**STATED PROBLEM**
Output the lines of the material as a numbered list, skipping any blank lines, starting at the line with "This screenshot has height=726, width=1419." and running through the end of the material, both ends included.

**Text and item location entries**
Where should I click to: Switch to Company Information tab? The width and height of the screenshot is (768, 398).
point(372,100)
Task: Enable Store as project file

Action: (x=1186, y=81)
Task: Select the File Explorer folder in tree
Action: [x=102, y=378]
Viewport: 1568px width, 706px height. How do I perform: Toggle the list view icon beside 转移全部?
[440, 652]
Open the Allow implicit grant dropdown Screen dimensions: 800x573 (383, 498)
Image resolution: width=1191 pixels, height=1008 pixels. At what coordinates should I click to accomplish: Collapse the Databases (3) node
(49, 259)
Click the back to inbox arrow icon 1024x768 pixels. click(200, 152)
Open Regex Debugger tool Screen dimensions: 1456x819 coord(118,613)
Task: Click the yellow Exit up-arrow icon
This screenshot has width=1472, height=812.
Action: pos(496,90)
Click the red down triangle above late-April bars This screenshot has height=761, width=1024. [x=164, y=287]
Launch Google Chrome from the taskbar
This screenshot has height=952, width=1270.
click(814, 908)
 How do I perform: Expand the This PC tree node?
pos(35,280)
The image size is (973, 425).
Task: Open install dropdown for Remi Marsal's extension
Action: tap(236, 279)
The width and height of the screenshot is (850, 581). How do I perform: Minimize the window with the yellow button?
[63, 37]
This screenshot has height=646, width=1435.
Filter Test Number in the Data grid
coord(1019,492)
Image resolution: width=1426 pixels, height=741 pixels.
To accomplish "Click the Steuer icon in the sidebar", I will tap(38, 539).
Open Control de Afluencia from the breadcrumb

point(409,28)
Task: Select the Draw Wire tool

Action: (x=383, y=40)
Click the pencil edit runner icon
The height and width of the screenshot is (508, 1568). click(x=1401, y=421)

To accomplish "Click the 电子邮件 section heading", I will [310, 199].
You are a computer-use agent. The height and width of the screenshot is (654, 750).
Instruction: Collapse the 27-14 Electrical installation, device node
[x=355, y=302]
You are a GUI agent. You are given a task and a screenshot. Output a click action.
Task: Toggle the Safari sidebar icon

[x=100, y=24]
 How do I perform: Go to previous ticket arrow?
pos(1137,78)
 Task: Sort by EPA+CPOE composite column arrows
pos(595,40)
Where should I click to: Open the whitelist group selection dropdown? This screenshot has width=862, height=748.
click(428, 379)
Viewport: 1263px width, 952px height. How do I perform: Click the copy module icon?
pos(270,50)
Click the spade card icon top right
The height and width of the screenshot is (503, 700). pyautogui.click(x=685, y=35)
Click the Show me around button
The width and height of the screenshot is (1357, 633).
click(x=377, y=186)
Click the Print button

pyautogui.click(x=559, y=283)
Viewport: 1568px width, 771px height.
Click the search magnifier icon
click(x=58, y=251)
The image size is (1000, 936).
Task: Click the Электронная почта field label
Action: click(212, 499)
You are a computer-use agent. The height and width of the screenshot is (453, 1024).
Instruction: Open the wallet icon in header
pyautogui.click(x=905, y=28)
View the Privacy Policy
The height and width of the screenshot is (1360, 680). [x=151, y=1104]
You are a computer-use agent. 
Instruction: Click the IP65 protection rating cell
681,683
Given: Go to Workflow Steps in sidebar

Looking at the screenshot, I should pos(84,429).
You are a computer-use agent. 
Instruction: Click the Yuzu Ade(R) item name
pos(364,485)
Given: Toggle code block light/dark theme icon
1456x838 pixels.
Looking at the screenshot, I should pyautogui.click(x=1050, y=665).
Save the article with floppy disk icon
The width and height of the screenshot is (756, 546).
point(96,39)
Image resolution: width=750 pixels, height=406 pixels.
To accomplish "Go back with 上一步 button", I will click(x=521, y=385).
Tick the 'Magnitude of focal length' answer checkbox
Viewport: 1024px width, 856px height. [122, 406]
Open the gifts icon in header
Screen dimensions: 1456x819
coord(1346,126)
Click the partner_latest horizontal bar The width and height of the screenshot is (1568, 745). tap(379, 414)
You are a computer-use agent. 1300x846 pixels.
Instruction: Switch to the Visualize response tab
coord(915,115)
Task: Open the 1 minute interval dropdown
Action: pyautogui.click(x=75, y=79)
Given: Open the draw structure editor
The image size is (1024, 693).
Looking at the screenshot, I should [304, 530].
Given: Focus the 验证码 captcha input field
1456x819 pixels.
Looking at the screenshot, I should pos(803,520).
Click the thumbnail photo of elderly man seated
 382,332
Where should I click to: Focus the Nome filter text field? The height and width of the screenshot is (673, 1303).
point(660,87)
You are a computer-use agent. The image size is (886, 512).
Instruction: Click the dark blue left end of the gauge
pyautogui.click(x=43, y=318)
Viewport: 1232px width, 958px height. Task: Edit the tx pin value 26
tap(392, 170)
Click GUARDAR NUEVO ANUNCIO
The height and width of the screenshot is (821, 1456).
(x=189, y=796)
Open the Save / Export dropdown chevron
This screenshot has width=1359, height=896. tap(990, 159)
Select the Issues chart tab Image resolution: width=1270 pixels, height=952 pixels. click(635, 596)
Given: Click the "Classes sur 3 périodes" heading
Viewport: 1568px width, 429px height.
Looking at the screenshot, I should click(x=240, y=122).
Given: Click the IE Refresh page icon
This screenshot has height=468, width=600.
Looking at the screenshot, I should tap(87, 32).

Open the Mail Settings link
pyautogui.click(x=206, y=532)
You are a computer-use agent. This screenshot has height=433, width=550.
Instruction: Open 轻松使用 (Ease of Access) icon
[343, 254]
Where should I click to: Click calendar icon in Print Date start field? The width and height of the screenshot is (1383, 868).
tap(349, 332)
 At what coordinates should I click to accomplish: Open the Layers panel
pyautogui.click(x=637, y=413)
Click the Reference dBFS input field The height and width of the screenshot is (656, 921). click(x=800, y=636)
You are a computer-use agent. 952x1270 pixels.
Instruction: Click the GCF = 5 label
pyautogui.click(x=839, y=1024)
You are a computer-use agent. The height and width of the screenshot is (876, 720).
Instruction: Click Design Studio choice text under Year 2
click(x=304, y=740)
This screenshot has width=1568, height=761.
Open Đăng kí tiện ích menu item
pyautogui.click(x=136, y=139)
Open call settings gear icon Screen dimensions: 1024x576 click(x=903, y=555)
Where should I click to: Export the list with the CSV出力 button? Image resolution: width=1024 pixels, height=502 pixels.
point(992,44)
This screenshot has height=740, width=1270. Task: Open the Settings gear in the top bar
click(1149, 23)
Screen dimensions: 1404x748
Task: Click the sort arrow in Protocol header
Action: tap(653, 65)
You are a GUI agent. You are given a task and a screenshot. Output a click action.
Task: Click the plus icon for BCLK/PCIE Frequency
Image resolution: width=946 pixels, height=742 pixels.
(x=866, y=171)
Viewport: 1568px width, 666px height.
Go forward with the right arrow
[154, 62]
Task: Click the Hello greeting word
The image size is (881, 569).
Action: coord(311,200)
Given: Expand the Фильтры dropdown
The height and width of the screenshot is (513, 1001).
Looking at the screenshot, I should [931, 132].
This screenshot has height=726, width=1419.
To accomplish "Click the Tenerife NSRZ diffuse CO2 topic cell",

**SOLVED EXERCISE**
1. This screenshot has height=726, width=1419.
2. To accomplish "Click the Tenerife NSRZ diffuse CO2 topic cell",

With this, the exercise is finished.